Notre siècle pose autrement le malaise dans l’institution familiale. Si l’on peut penser que de tout temps, parce que ni l’instinct maternel, ni l’instinct paternel n’existent, chaque père et chaque mère s’est questionné lors de la venue d’un enfant sur ce qu’il en était de sa place, de son rôle ou de sa fonction, il n’en demeure pas moins qu’au XIXe siècle, les remaniements contemporains de l’ordre symbolique ont dévoilé un trou dans le savoir, un trou sur comment faire famille étant entendu que, jadis, la fonction du Père et de l’interdit masquaient ce trou. Quand la famille n’est plus ce qu’elle était, quand l’appel à la médecine est la condition pour faire famille, quand le couple parental fait place au monoparental, quand les fonctions sont interchangeables, quand les parents sont du même sexe… Quelles conséquences dans la filiation ? Quelles transmissions ? Comment faire famille ?

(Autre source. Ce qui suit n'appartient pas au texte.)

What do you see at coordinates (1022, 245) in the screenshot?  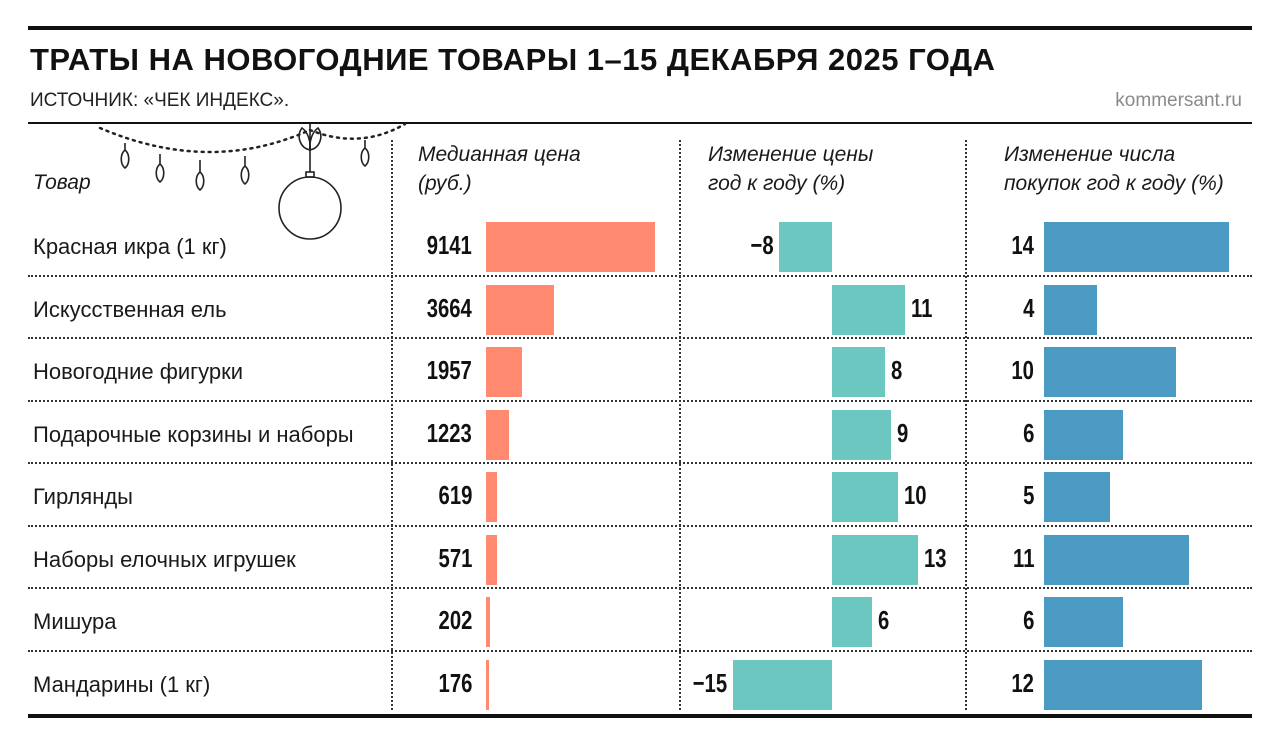 I see `purchases-change-value-label: 14` at bounding box center [1022, 245].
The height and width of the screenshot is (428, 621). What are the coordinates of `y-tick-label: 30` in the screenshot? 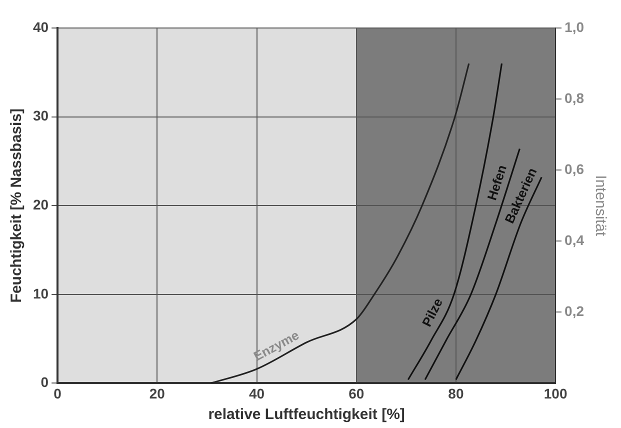 It's located at (40, 116).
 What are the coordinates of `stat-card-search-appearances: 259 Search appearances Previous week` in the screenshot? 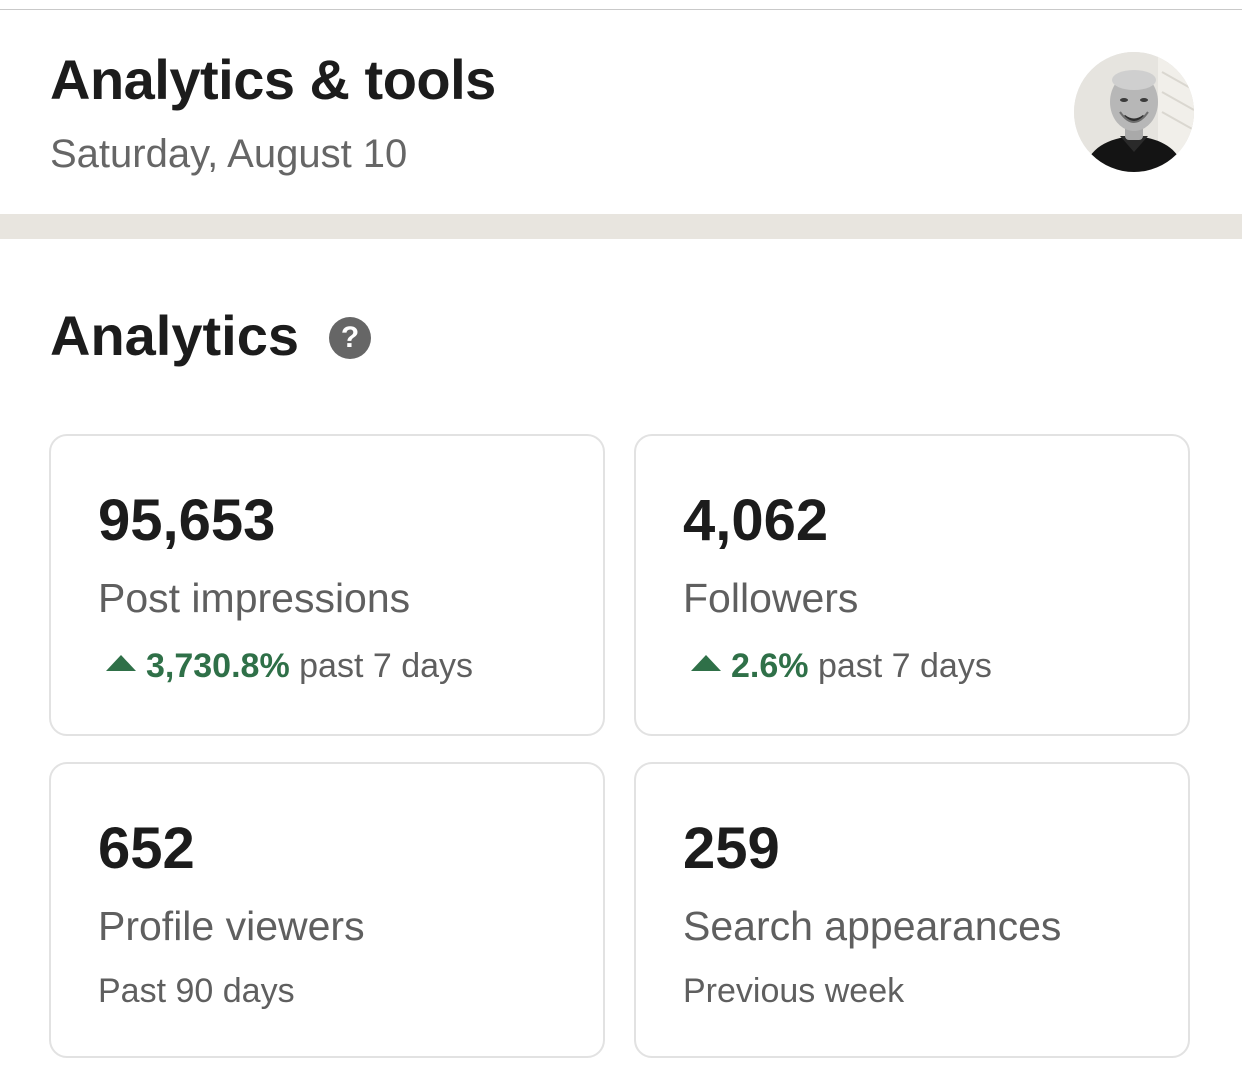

Ce sont toutes ces questions qui traversent l’institution familiale et ses incidences sur l’enfant, qui sont interrogés au CPCT‑parents ; et plutôt qu’une réponse pour tous, plutôt que de s’engouffrer dans le champ de cette parentalité, sorte de Nom-du-Père moderne prêt-à-porter, est fait grand cas de la singularité de chacun des sujets reçus. L’appui sur le discours analytique pour la prise en compte du réel qui s’impose aux pères et mères du XIXe siècle permet aux sujets un nouveau savoir-y-faire propre à chacun, avec son enfant.

 

[1] Miller J.-A., « Une fantaisie », Mental, n°15, février 2005, p. 9.